Né en 1899, le jeune Yasunari est confronté a une enfance terrible : ses parents ainsi que sa sœur meurent de la tuberculose. Il est alors recueilli par ses grand-parents. Tous deux disparaissent dans la décennie suivante. Il n’est donc pas étonnant de constater que son travail lui-même ait été sous le joug du funeste. En dépit de cette jeunesse parsemée de disparitions tragiques, Kawabata réussit à intégrer l’Université impériale de Tokyo (encore aujourd’hui la plus prestigieuse du Japon). C’est dans le quartier populaire d’Asakusa, réservé aux plaisirs, théâtres, cinémas et bars, qu’il observe la ville et ses bons vivants, laissant profondément ancré en lui un imaginaire qui aura un impact important sur son œuvre.

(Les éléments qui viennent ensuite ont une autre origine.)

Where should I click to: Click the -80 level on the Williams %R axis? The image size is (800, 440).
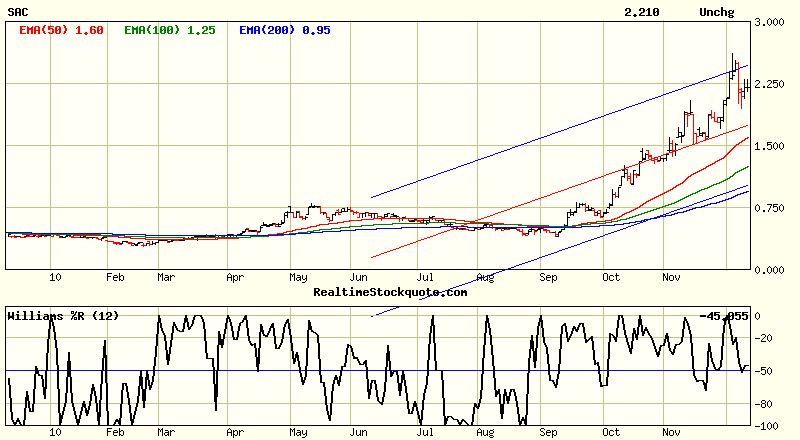point(768,405)
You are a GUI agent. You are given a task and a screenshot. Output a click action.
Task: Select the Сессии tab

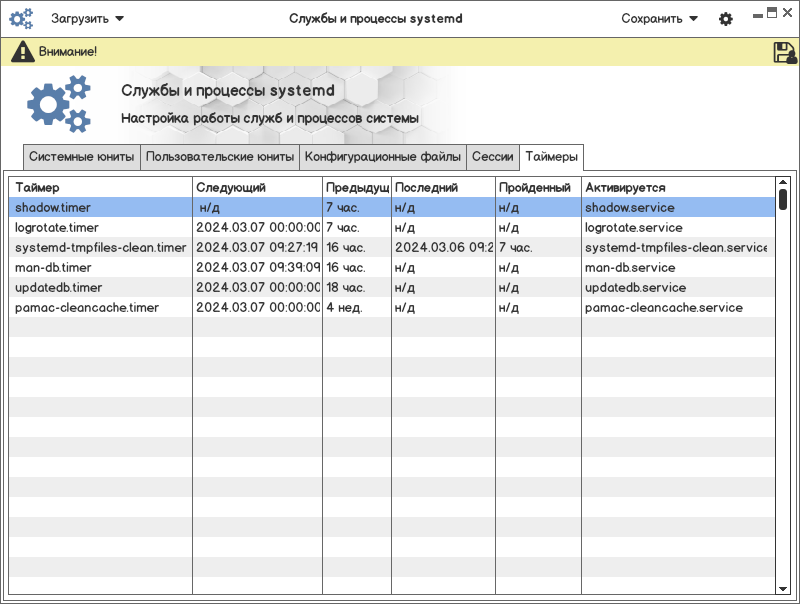492,157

Yasunari KAWABATA, alors déjà renommé

Le style KAWABATA

Kawabata, c’est un style très singulier marqué par beaucoup de régularités. D’abord, les yeux et la trajectoire des regards sont toujours mis en évidence. La particularité ? Rarement ceux-ci ne se croisent directement. Ce concept du face à face impossible, du coup d’œil dérobé, est sublimé lorsque dans Pays de neige, lorsque Shimamura scrute le reflet des individus à ses côtés dans la fenêtre du train :

« Sur le fond, très loin, défilait le paysage du soir […] Il n’y avait aucun lien, bien sûr, entre les images mouvantes de l’arrière-plan et celles, plus nettes, des deux personnages ; et pourtant tout se maintenait dans une unité fantastique, tant l’immatérielle transparence des figures semblait correspondre et se confondre au flou ténébreux du paysage qu’enveloppait la nuit« .

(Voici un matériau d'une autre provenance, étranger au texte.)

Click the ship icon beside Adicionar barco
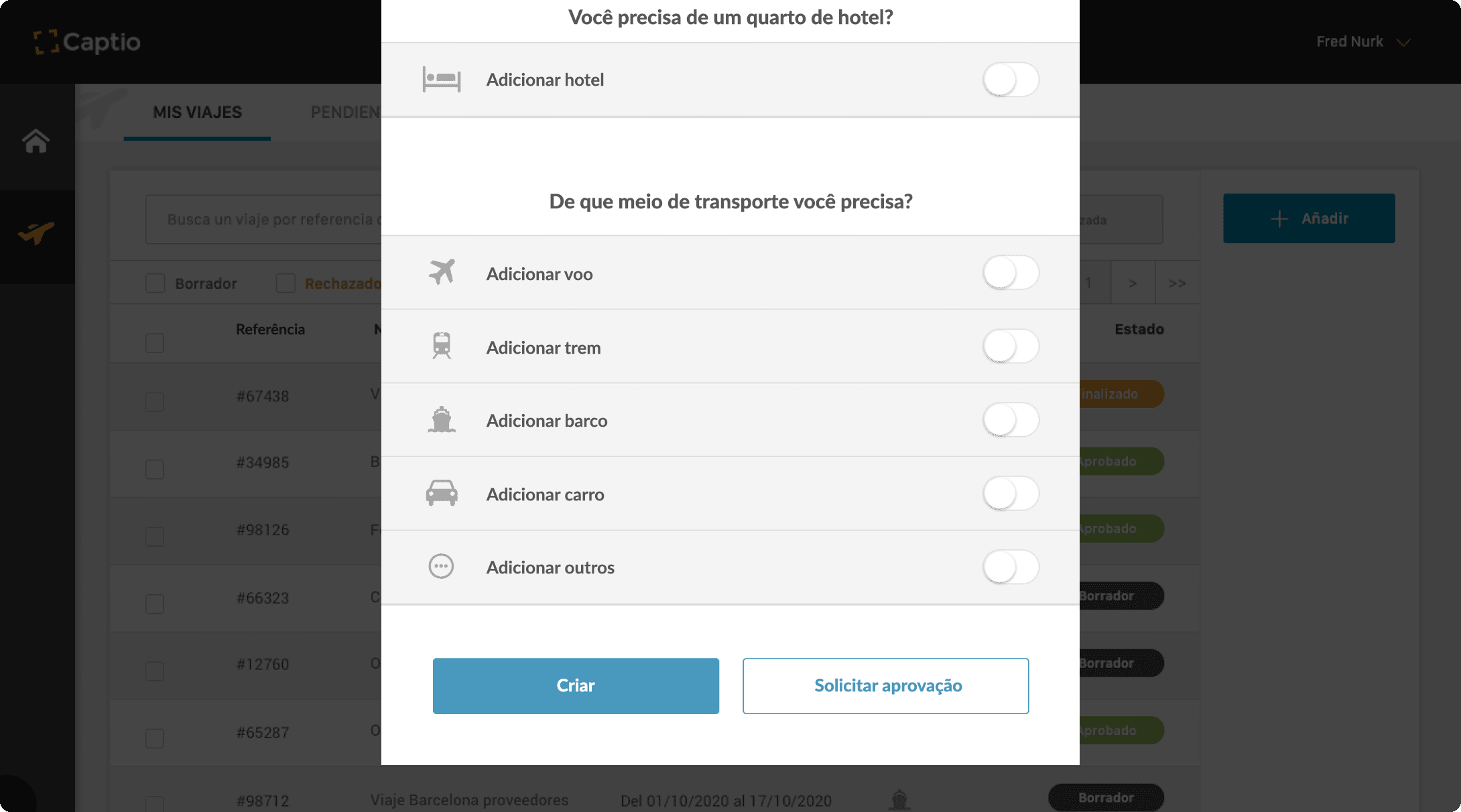 [442, 420]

C’est en ces scènes mémorables que KAWABATA transforme le réel en un univers doux, reposant et énigmatique qui charme à coup sûr le lecteur. Surtout, la pureté et le dépouillement ressortent délicatement grâce à une écriture aussi laconique et simple que profonde et aspirante. Une lecture facile sur la forme donc, mais une réflexion plus importante sur le fond : limites entre rêve et réalité parfois s’entremêlent.

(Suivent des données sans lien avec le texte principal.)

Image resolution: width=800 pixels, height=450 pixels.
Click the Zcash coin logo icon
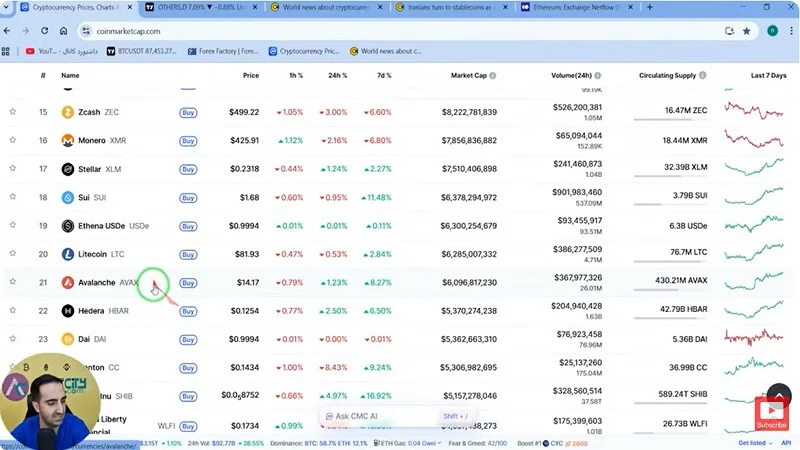point(68,112)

Yasunari Kawabata, chez lui à Kamakura

Le rêve et l’entre-deux-mondes chez KAWABATA

KAWABATA, c’est aussi la figure de proue de cette fantaisie japonaise qu’est le betsu no sekai (別の 世界), « l’autre monde« . En tant qu’écrivain comme en tant qu’homme, il attache une importance toute particulière à la vie parallèle, la communication avec les morts, ce qu’il désigne comme étant « l’extase du néant« . La compréhension étant, selon lui, jamais absolue entre deux êtres humains, il préfère se réfugier dans l’inconscience. Pour lui, « forcer l’accès difficile du monde des démons« , c’est-à-dire de la transgression, des fantasmes et du rêve, semble plus inspirant que la réalité ennuyeuse et morose de la conscience. Cette vision des choses (évidemment due à l’omniprésence de la mort au cours de sa vie) explique certains passages abscons dans ses ouvrages, entre le monde réel des hommes et celui, plus fantasque, des rêves. D’où également la présence de thèmes tels que l’inceste ou le trépas dans son œuvre. Ce principe met en lumière sa permissivité et sa tolérance vis-à-vis de ses contemporains. L’un d’entre eux se nomme Yukio MISHIMA.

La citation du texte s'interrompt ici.